Friday, March 26, 2021

Advanced Comic Book Formatting

Peruse is a comic book reader application which also comes with a creation tool, made by the KDE Community, and since a while now, we've been working on support for the Advanced Comic Book Format, or ACBF. ACBF is a way of augmenting Comic Book Archives (commonly referred to by their suffix, usually cbr or cbz).
One of the things ACBF supports is what is referred to in the definition as Text Layers. In reality, these are translations: Each Textlayer is tied to a specific language, and each contains a number of Textareas, which in turn contain paragraphs of semi-rich text, all of which can be styled in a variety of ways, including with truetype fonts also shipped in the book archive.
Until recently, Peruse lacked support for this crucial functionality, which yielded the result of ACBF books being read in Peruse being untranslated, which, with that being one of the core features of the format, meant that it was just not reasonable to say that the tool properly supported the format. For a little while now, while our highly engaged newest member of KDE's Peruse subcommunity, Mahmoud Khalil, has been working on supporting the interactive-fiction focused Jump feature of ACBF, i took it upon myself to finally getting around to adding in support for Textareas, and writing these words, i pushed the merge button a few minutes ago, so it's all manner of exciting and new and shiny! :)
A frame from Pepper & Carrot Volume 1, Episode 1: The Potion of Flight (or get it from Peruse's built-in store!)

But Why?

To get the most basic question out of the way quickly, i'm taking as a given the question isn't "why translate", which just seems obvious and i won't go into that.
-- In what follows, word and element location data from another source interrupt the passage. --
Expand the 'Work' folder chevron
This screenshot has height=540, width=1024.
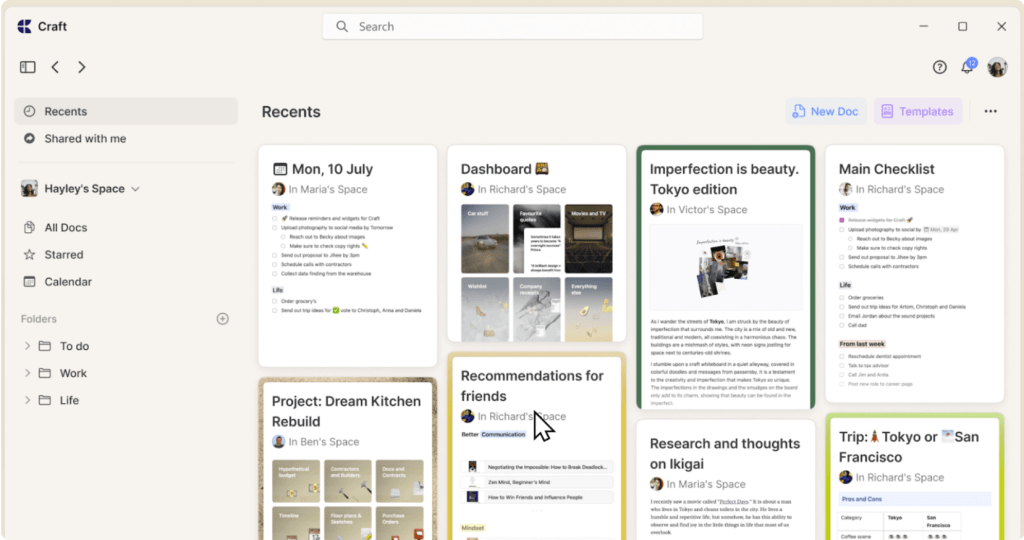(x=28, y=373)
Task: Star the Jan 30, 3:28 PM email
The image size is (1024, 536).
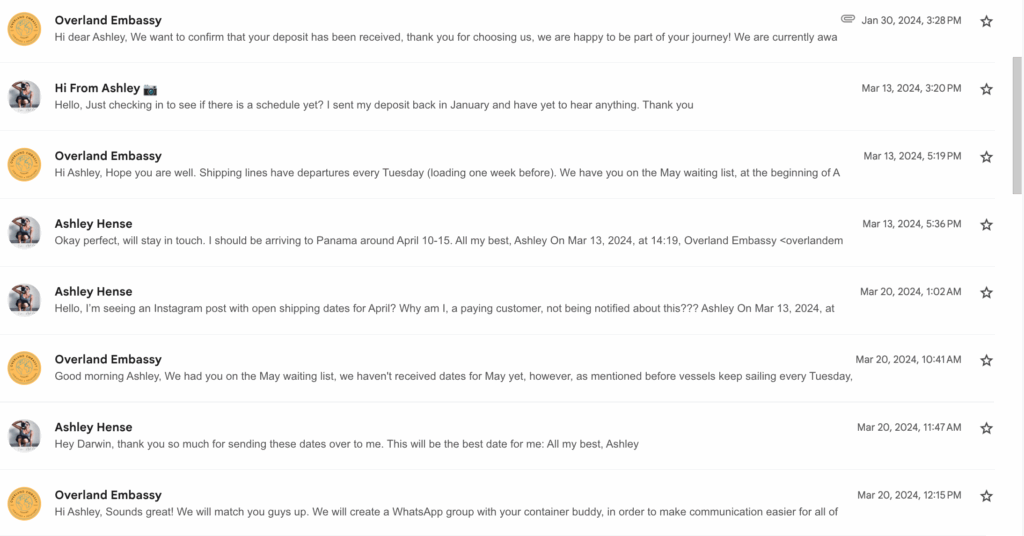Action: [x=986, y=21]
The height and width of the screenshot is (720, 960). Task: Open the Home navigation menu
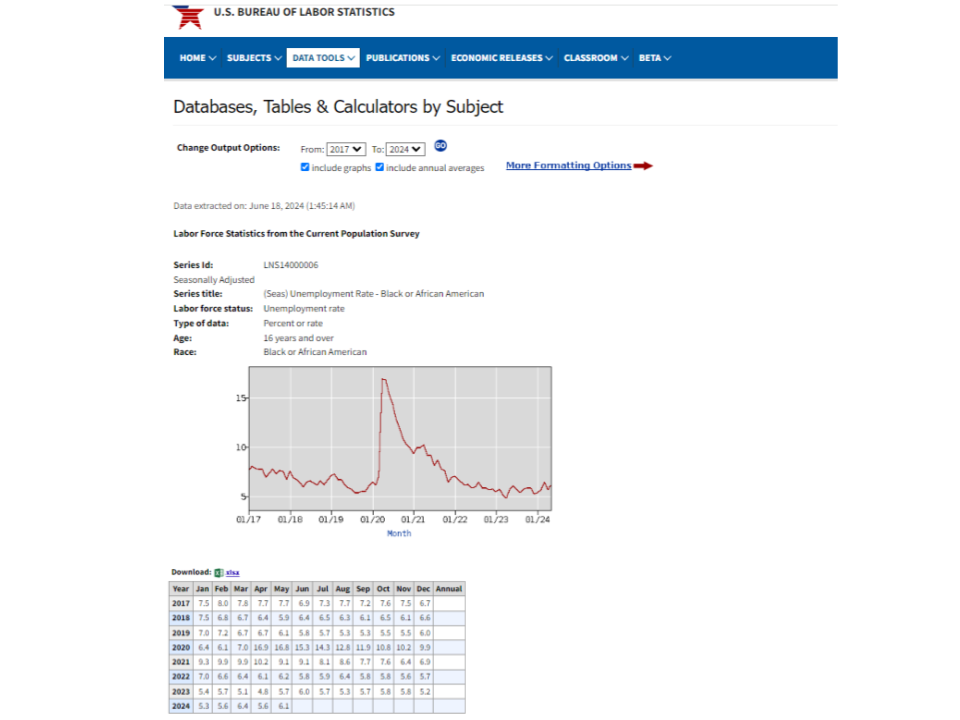[x=197, y=58]
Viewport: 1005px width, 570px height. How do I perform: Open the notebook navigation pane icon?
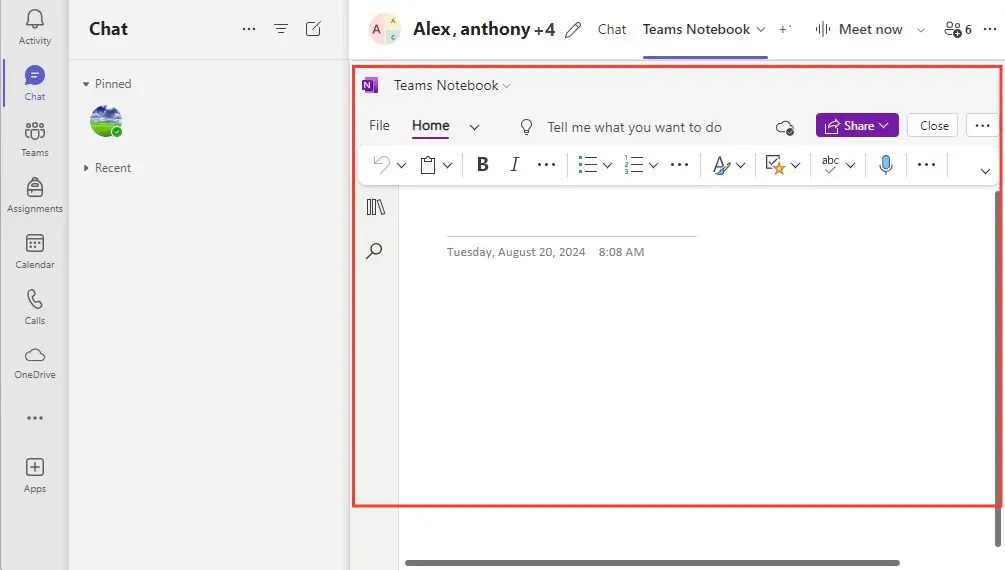coord(376,207)
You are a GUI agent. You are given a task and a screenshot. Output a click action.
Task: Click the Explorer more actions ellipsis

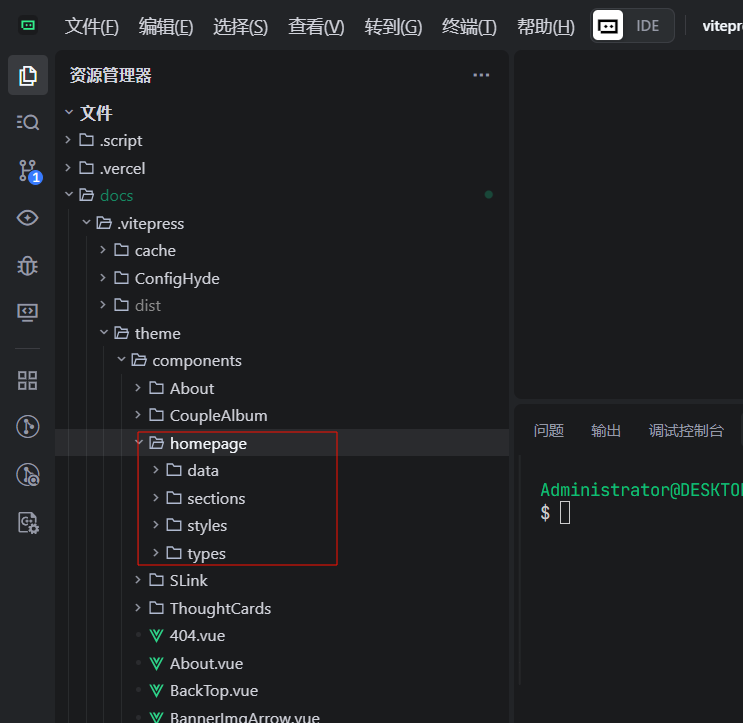tap(481, 75)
The main reason for having support for ACBF's particular implementation of translations is that this allows for a single archive to contain all the translations of a comic, without requiring there to be more than one piece of art per page. Without this approach, we'd end up having to bake the text into each page, or perhaps superimposing smaller bits of imagery on top. Using a simple set of paragraphs and a font means that the size of the archive is much smaller (no multiple piles of pictures, whether just the speech bubbles or the entire page), and consequently that there is room for a whole lot more of them.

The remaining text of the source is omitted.